Pointing entries for screenshots and pages:
•••

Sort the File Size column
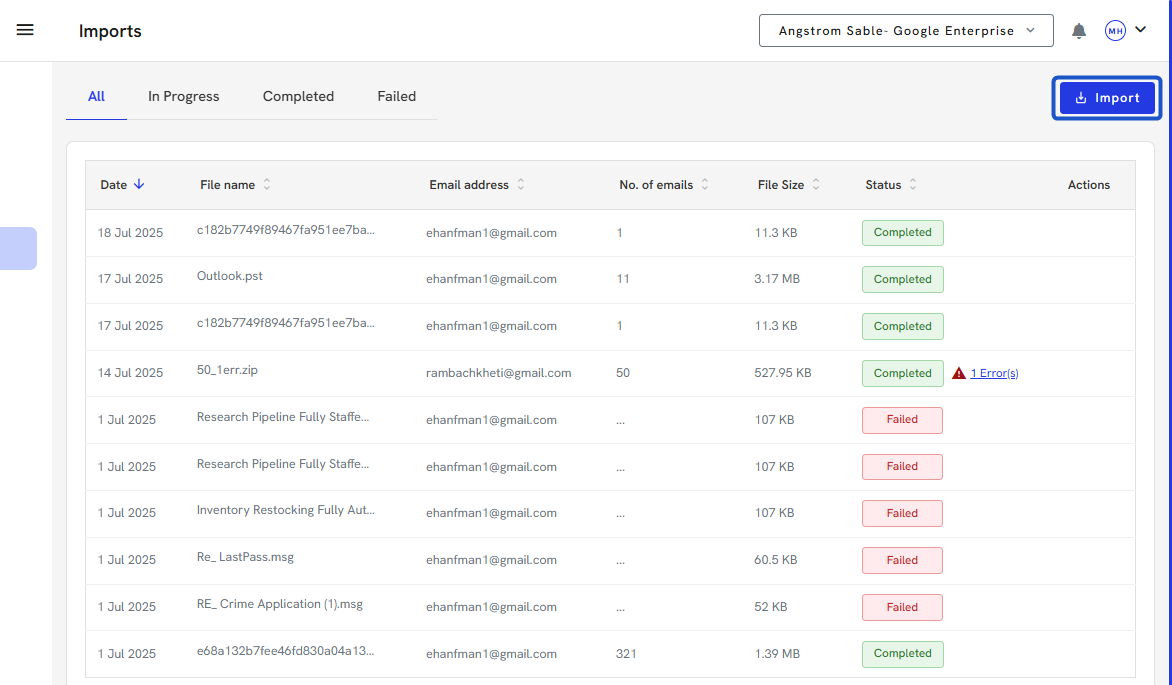[816, 185]
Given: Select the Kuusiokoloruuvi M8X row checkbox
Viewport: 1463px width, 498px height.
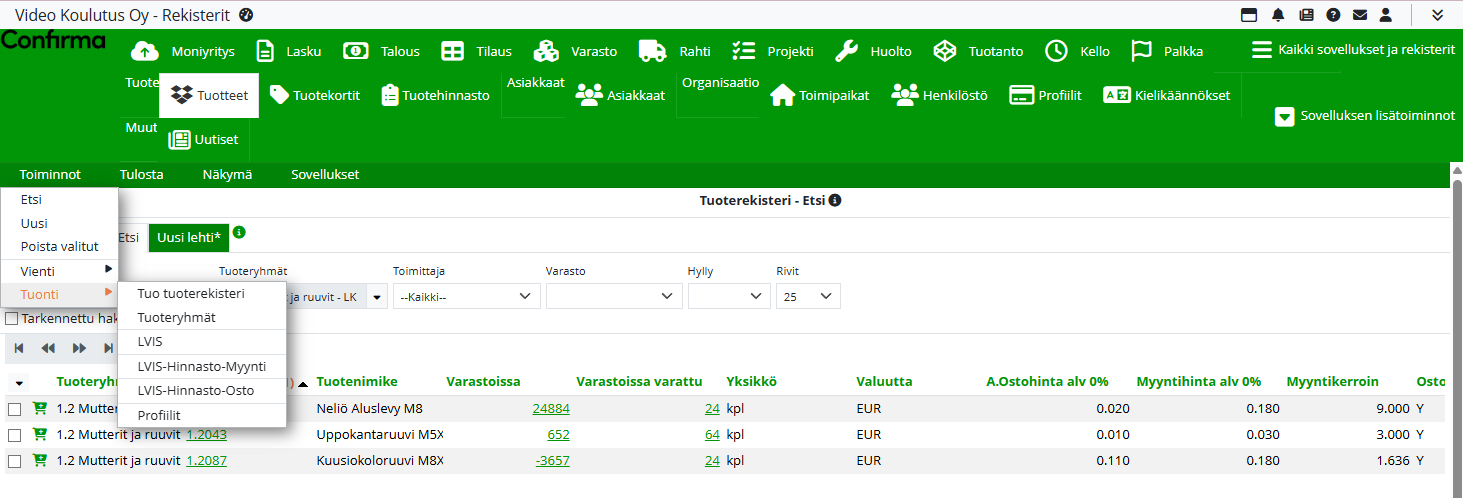Looking at the screenshot, I should tap(15, 461).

•••

Lay out every line of the entries above as a numbered list, leaving out blank lines and the pictures.

1. Sort the File Size column
2. [816, 185]
3. Given: Select the Kuusiokoloruuvi M8X row checkbox
4. Viewport: 1463px width, 498px height.
5. Looking at the screenshot, I should tap(15, 461).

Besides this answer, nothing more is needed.